After thinking it over, Cedar grabbed the blender, gathered some ingredients, got out some molds and created the best ice pops ever!
I’m not kidding. Though very simple, these grapefruit ice pops are AMAZING. Cedar’s about as creative as I am in the kitchen (sadly, not much) so I actually can’t believe he came up with such yummy pops. The best way I can explain them is to say they taste like that sparkling fruit punch parents make for kid birthday parties, only these pop are a little healthier.
In a blender, combine 3/4 of on 12 oz. can of Hansen’s Grapefruit Soda with about 1 cup of organic orange juice and a cup of frozen or fresh organic strawberries. Blend, pour into molds and freeze. Eat and fall in love.
These have a bubbly punch of grapefruit flavor but the OJ and berry taste really come through as well. They smell amazing too and are the perfect ice pop texture – not too hard, not too soft. I think they’d be perfect for a birthday party or on a hot summer day, although it’s winter right now and they’re still great. They’re seriously one of the best treat ice pops I’ve ever had.
Treat Worthy Organic Root Beer Float Ice Pops
These root beer float popsicles are ultimate treat ice pops, not an ice pop staple. When I make them, the kids go INSANE and only want these, not any other pops. That said, because I think most food kids eat should be nutritionally sound, I only make these about two or three times a year.

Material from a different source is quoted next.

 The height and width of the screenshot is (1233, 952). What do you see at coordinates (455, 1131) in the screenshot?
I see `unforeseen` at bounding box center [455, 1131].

Open one can of Santa Cruz Organic Sparkling Root Beer and leave it in the fridge for a few hours, so the fizz dies down. Later, combine the can of root beer with one to two scoops of organic vanilla ice cream (we use Alden’s), plus 1 cup of 1% organic milk. Blend, pour into molds and freeze. I can’t remember how many pops this makes, but it’s somewhere in the 8-10 category. Kids and adults love these, and they really do taste just like root beer float on a stick, but just make them once in a while. They’re not the healthiest ice pop choice.
Do you ever make ice pops with soda?